I am! :angry: I could use it to reach Select! :angry:


----------



## ALC Rail Writer (Nov 12, 2009)

the_traveler said:


> ALC_Rail_Writer said:
> 
> 
> > Everybody who did not get that email prepare to be jealous
> ...


You used too many AGR tickets this year-- sorry, you need to BUY tickets now and again to earn AGR points.


----------



## the_traveler (Nov 12, 2009)

ALC_Rail_Writer said:


> You used too many AGR tickets this year-- sorry, you need to BUY tickets now and again to earn AGR points.
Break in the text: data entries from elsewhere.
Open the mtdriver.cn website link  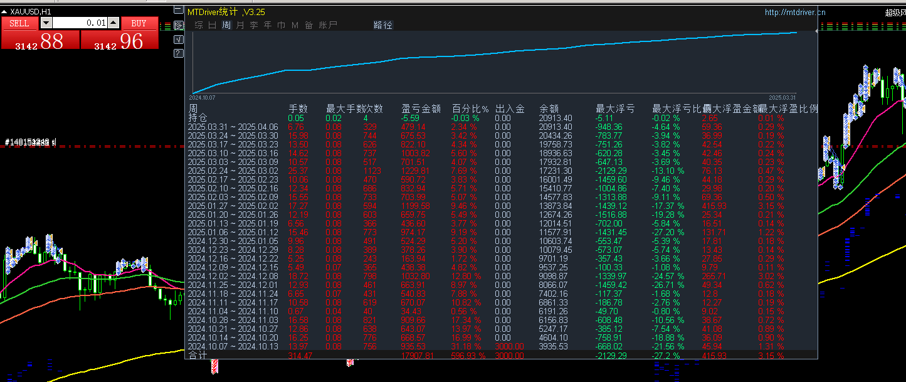794,12
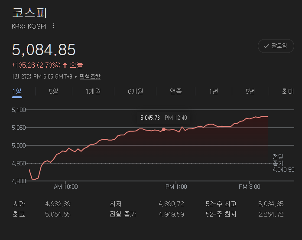Toggle the 팔로잉 follow button
The width and height of the screenshot is (302, 240).
[x=276, y=46]

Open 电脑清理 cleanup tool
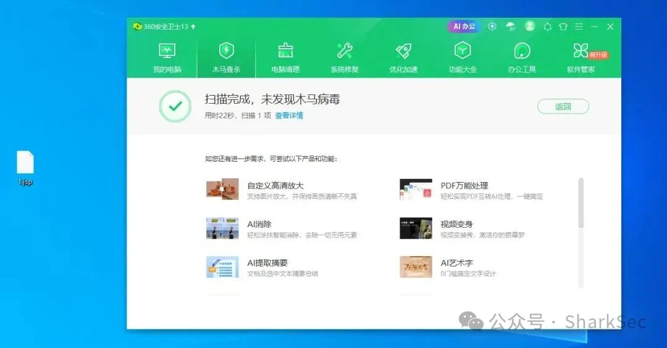[285, 58]
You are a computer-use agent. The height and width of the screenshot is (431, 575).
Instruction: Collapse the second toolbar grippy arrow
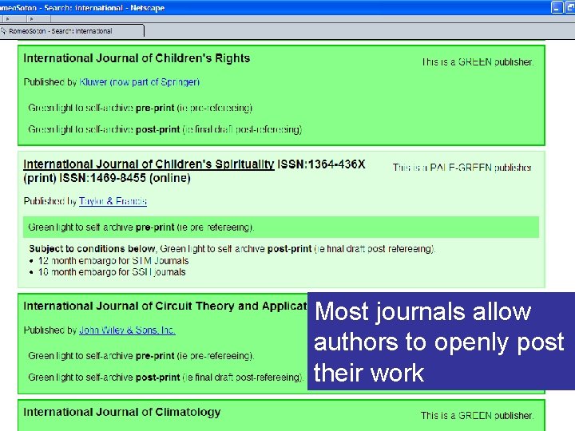31,19
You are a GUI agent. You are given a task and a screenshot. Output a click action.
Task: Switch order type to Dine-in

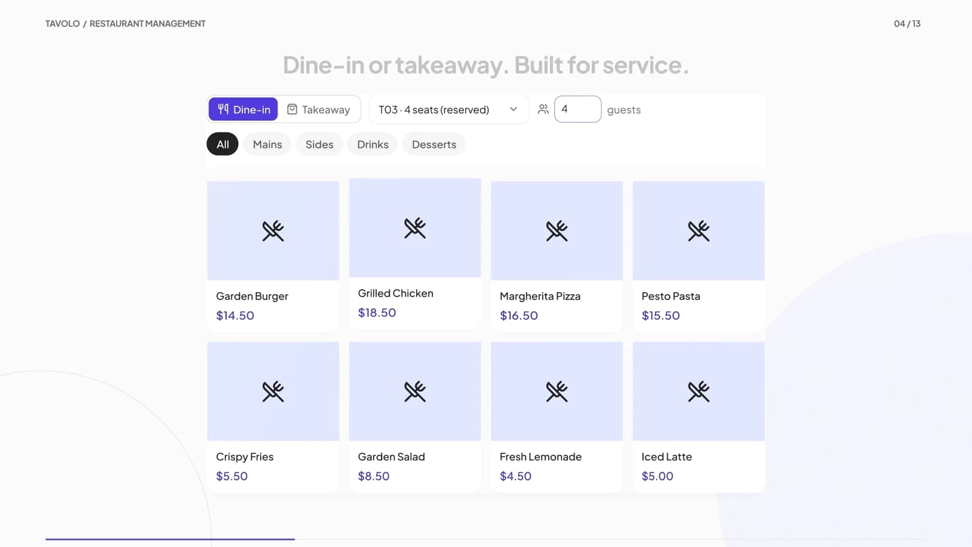coord(243,109)
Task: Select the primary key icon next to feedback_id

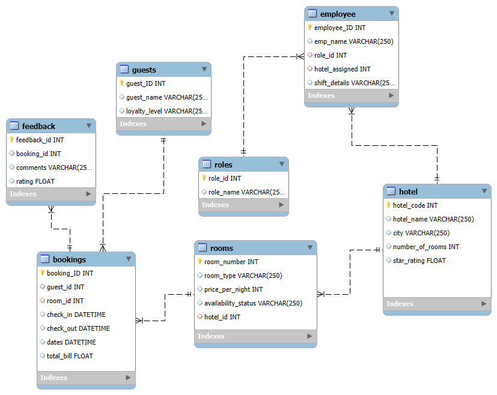Action: point(11,140)
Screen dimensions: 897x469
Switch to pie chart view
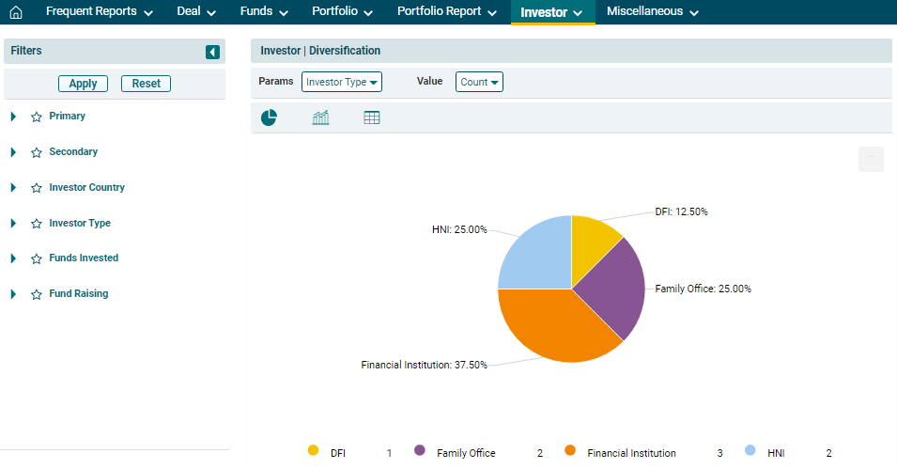click(269, 117)
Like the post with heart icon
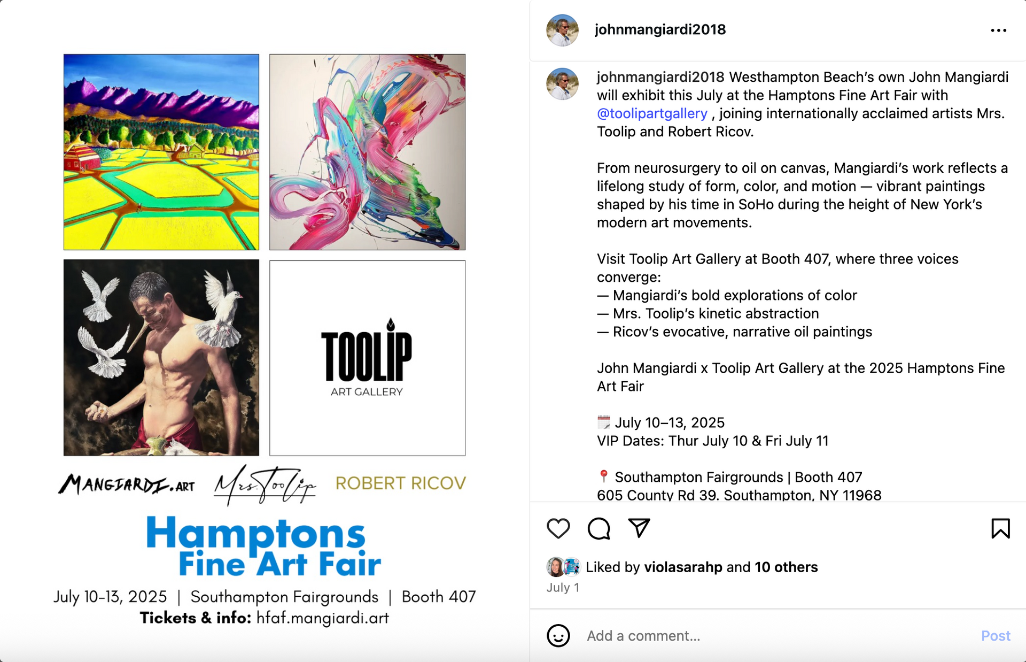Screen dimensions: 1026x662 (x=558, y=528)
That's why I want Select - so I can earn some more so I can *use* some more! :lol:

I guess I'll just have use my credit card more!  I could not just stay in one place for long - could I? :huh:


----------



## AlanB (Nov 12, 2009)

Shanghai said:


> AlanB said:
> 
> 
> > Shanghai,
> ...


Then yes, one round trip WAS-NYP on Acela would indeed get you Select Plus status, and I for one would highly recommend trying to get in such a trip. The benefits are considerable with Plus. Including the 50% point bonus on all trips taken next year after March 1st, being able to use the Club Acela's like it's the NY public library, the 2 day upgrade coupons, and other perks. You might also wish to consider doing NYP-BOS, as that would be even cheaper, and you'd still get the 500 points for each leg. It is a little tougher to do that trip, and it takes longer, but you could easily save $50 or more going north instead of south.

Just make sure that you don't delete that email, just in case you need to prove that you got it, and hold onto those ticket stubs. AGR is generally pretty good at doing the special bump that is required, but there have been people who were missed and they needed to prove that they both got the email and/or took the trip in a few cases. Most who didn't get it after the manual review, did get it with a simple call. But like I said, a few actually had to jump through hoops a bit and prove things.


----------



## Steve4031 (Nov 12, 2009)

AlanB said:


> Shanghai,
> You need to be clearer with your post. Were you one of the lucky ones that got a special email from AGR stating that they would count the bonus points towards Select Plus status?
> 
> If you did get such an email, then yes, those points would count towards status. However they won't show on the meter on the AGR page. It's a manual process that will be completed early next year.
> ...


I hope they send me that "special email". I am about 3000 points away, but have a trip on the CS in december planned. If I get that email, i am going to go for select plus like a mad man.


----------



## ALC Rail Writer (Nov 12, 2009)

Did all of the "special" emails go out already?


----------



## AlanB (Nov 12, 2009)

ALC_Rail_Writer said:


> Did all of the "special" emails go out already?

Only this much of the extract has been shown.